* WHAT YOU HAVE TO DO:
Restate word for word the entries below, starting with the line with "You are a GUI agent. The screenshot is 1484×2474." and continuing through the line with "How Cxbladder Works". Include both of those lines and no others.

* DATA EXTRACT:
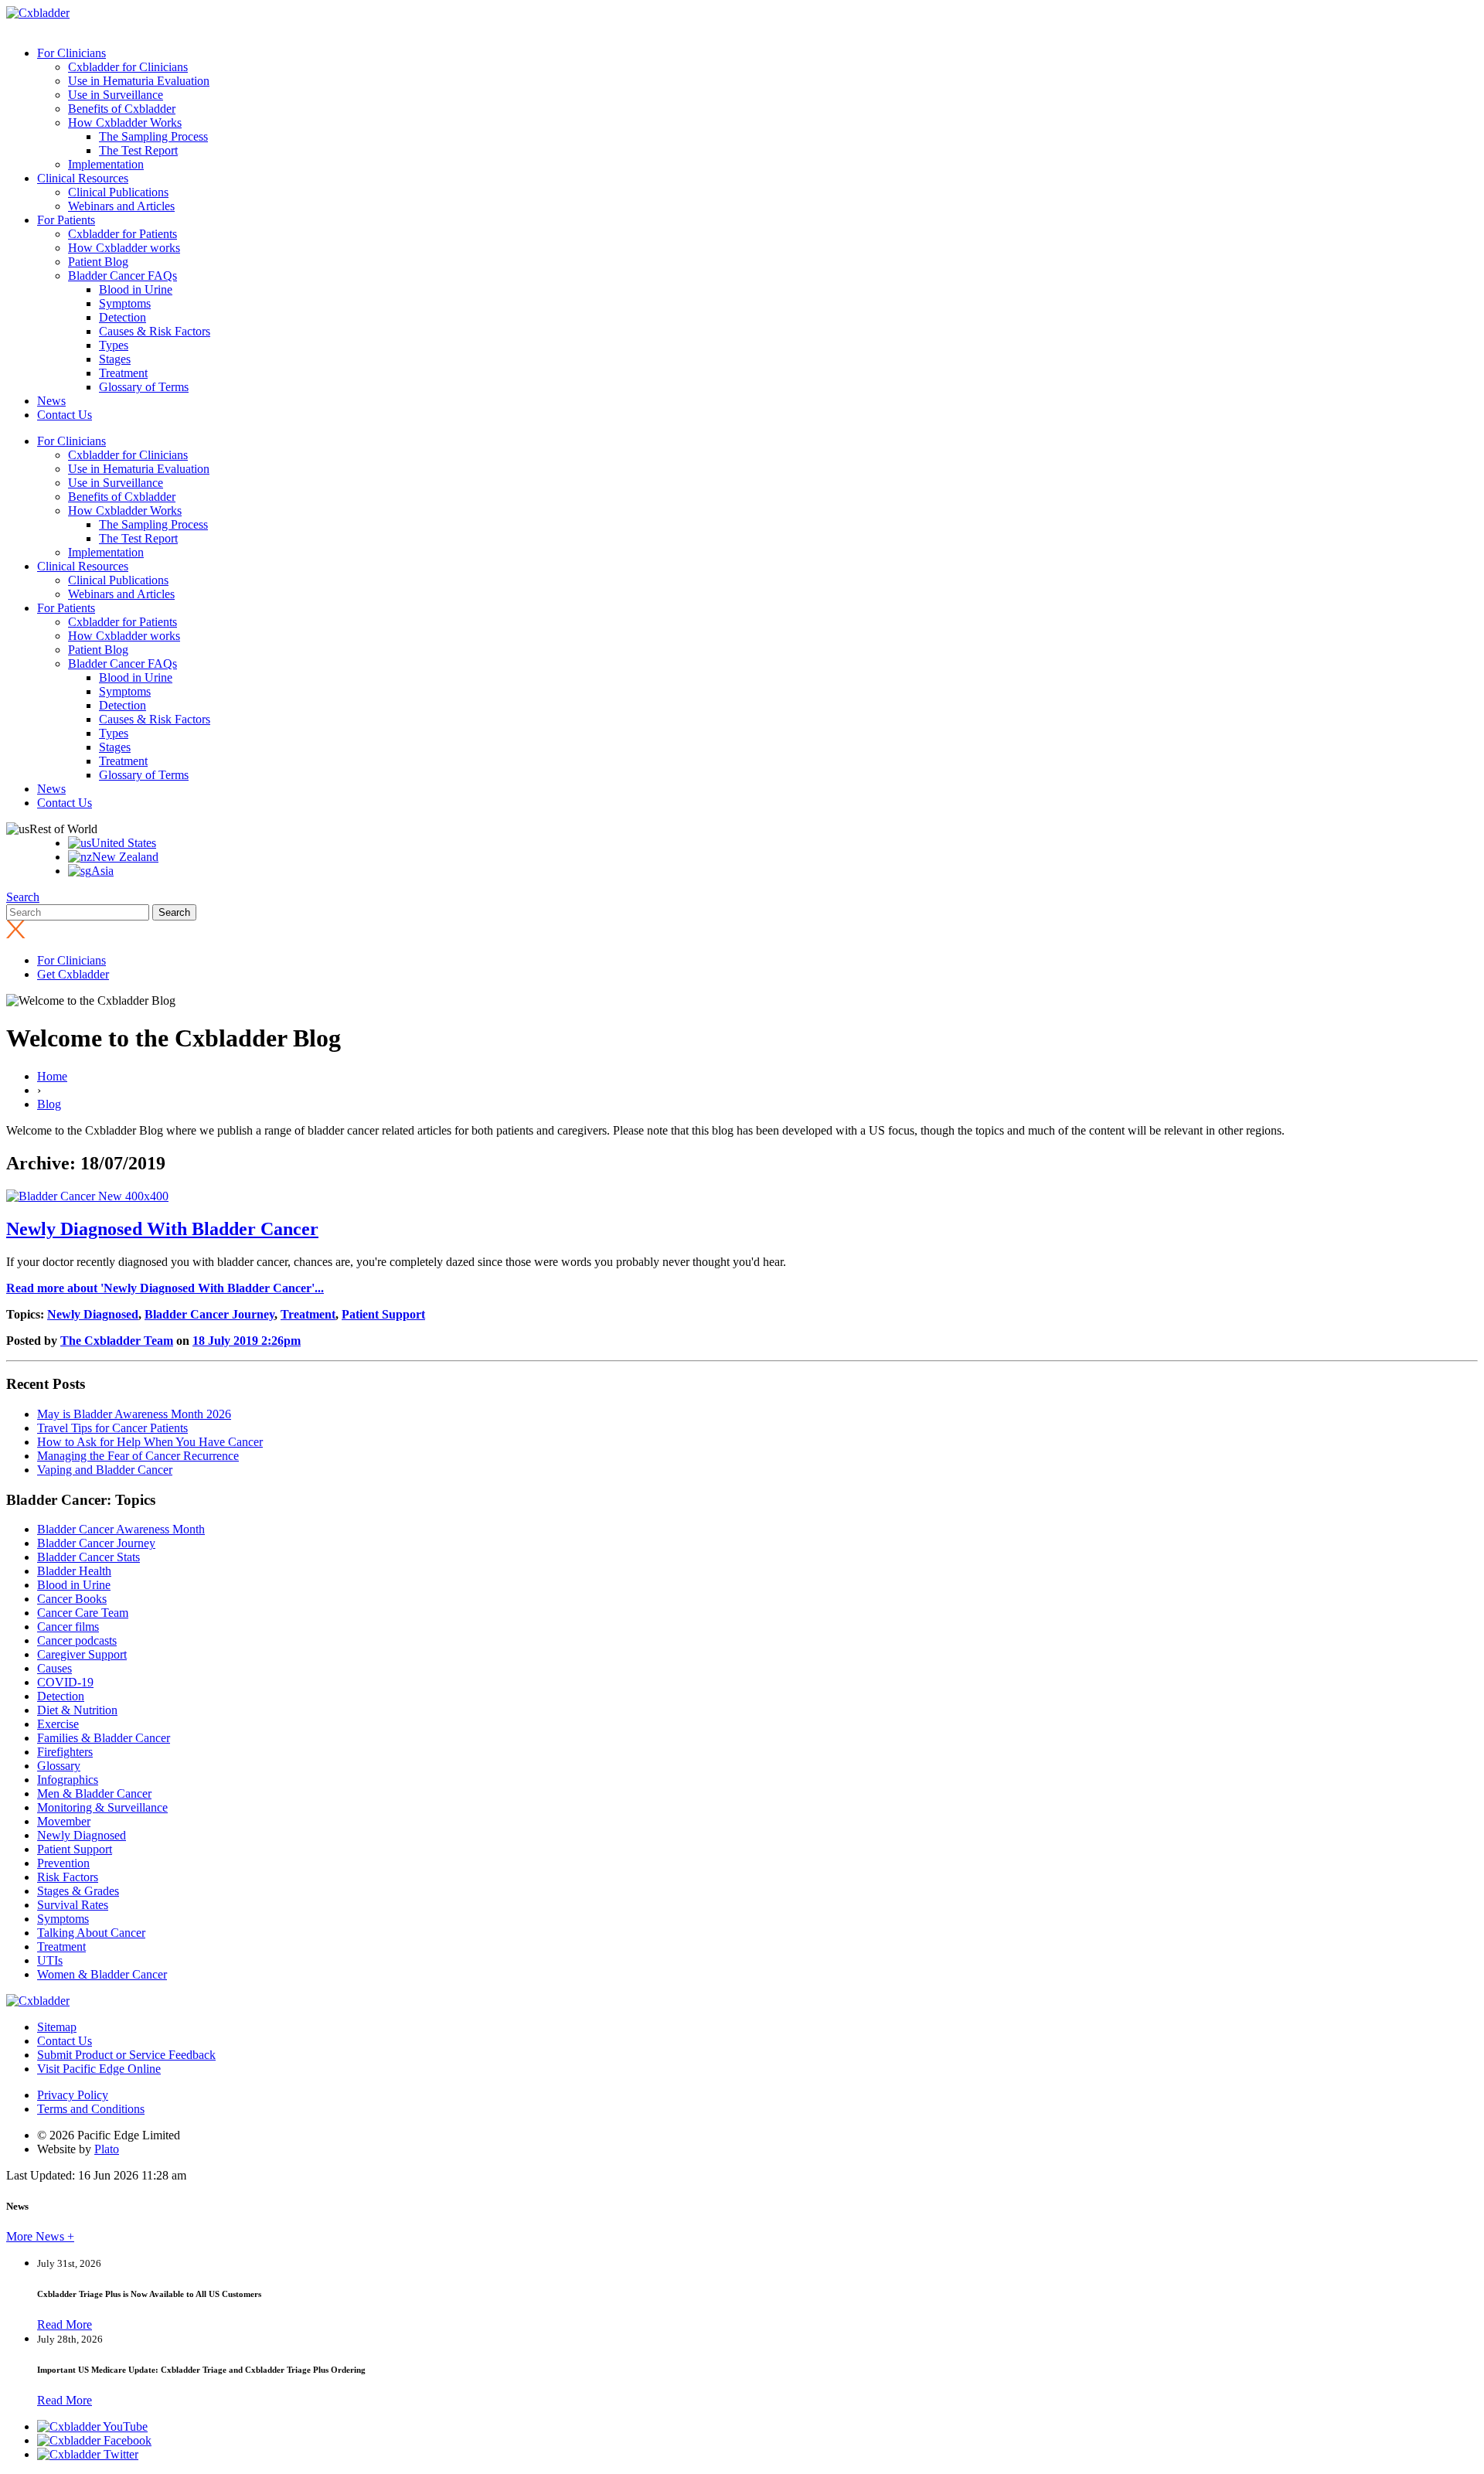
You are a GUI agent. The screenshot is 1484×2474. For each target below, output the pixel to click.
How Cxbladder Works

* * *

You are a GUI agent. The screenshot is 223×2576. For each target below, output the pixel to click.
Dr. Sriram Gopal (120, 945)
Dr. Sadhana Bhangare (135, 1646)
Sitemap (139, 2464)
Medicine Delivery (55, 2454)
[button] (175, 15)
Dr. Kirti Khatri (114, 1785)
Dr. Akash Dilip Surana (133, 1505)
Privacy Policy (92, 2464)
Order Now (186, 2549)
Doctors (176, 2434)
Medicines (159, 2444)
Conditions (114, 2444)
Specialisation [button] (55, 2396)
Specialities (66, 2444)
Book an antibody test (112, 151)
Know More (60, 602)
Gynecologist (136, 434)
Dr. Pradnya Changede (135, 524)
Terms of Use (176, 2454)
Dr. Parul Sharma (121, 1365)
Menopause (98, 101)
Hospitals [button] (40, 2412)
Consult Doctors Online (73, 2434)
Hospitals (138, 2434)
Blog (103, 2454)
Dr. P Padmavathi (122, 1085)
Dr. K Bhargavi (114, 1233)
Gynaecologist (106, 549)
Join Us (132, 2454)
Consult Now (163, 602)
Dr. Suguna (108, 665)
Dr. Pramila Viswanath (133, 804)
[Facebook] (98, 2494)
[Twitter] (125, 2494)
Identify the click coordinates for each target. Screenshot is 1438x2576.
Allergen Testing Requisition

* RESULT FOR THIS EXERCISE:
You are a GUI agent. The screenshot is 1484×2474. For each target below, output the pixel to click.
How Cxbladder Works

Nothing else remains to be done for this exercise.